● Written instruction 1
Reproduce word for word the part of the passage on print and new media journalism starting at "There was a" and ending at "than his executioners.".
● Written instruction 2
According to the passage on print and new media journalism, how were some of the most gripping images of Saddam Hussein's execution recorded?

● Selected text
+++++

This balanced, and rather convincing, notion of how to proceed through this era of wrenching journalistic transition is like a breath of adult sobriety in an ongoing discussion of the journalistic future that usually seems to demand that we all choose between amnesia and panic.

There was a bit of a demonstration over the last week on how this two-track future may work itself out. The story of Saddam Hussein’s execution was, to a large extent, a perfect new media event. Some of the most gripping images were surreptitiously recorded with camera phones. (One man’s citizen journalist is another’s spy, it seems.) In any event, those images ricocheted across the Web and onto cable television news in the middle of the night, North American time, hours after the next morning’s print newspapers had gone to bed. By the next day, those grim photos and video were everywhere, somber testament to the fact that a condemned man, even an unquestionably evil one, always looks better than his executioners.

Meanwhile, the story of President Ford’s death and state funeral was a quintessential print story, since assessing the former chief executive’s place in our history, which is what the situation required, demanded nuanced blends of recollection, analysis and appraisal. In other words, the kind of thoughtful and reflective presentation in which print still excels.

+++++

● Data block
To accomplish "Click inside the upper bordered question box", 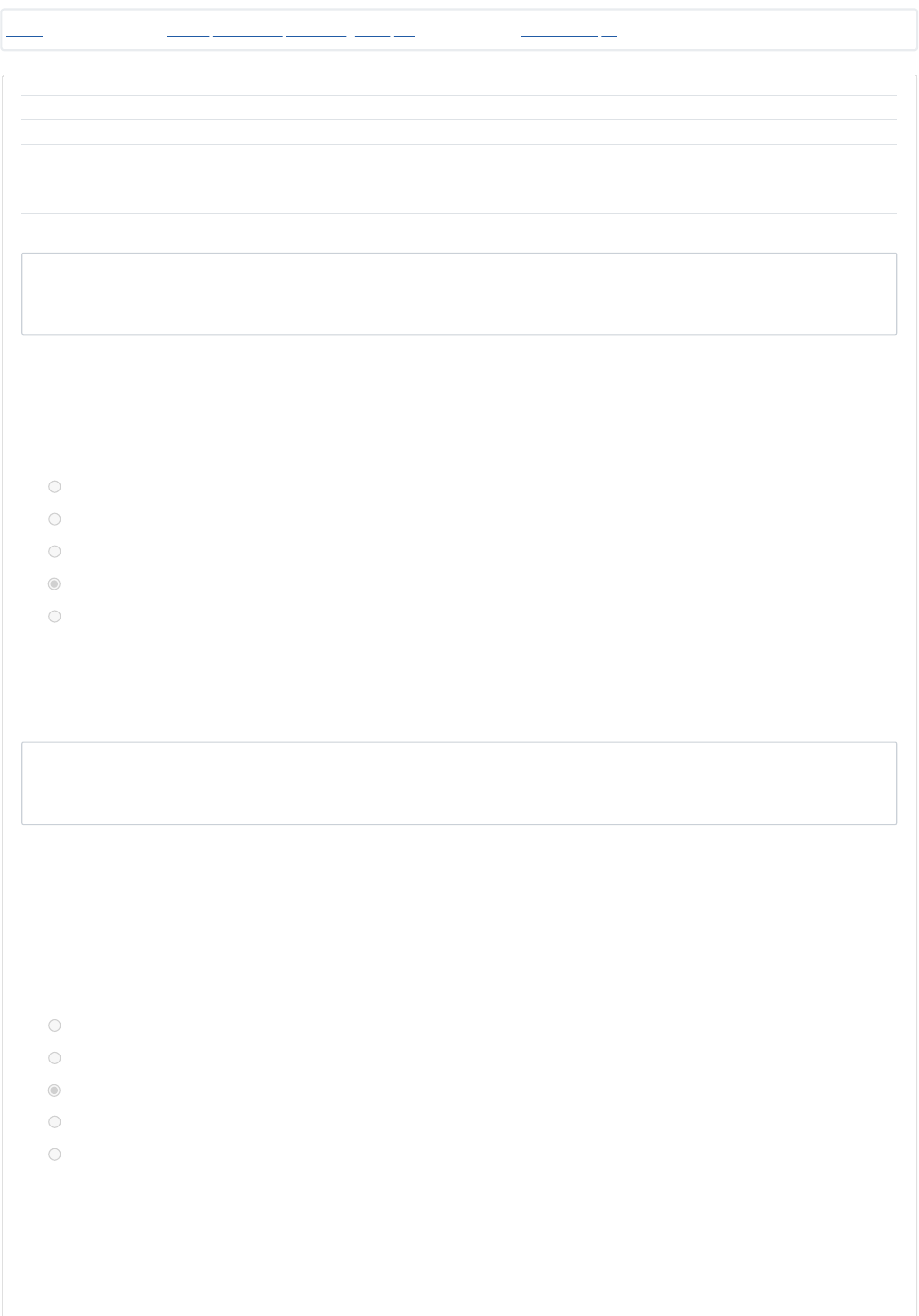I will [459, 294].
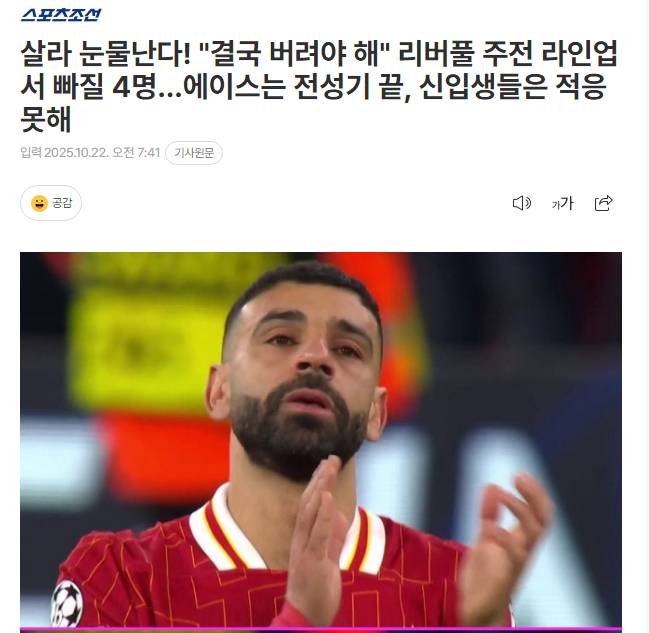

+++++

● Complete answer 1
There was a bit of a demonstration over the last week on how this two-track future may work itself out. The story of Saddam Hussein’s execution was, to a large extent, a perfect new media event. Some of the most gripping images were surreptitiously recorded with camera phones. (One man’s citizen journalist is another’s spy, it seems.) In any event, those images ricocheted across the Web and onto cable television news in the middle of the night, North American time, hours after the next morning’s print newspapers had gone to bed. By the next day, those grim photos and video were everywhere, somber testament to the fact that a condemned man, even an unquestionably evil one, always looks better than his executioners.

● Complete answer 2
They were surreptitiously recorded with camera phones.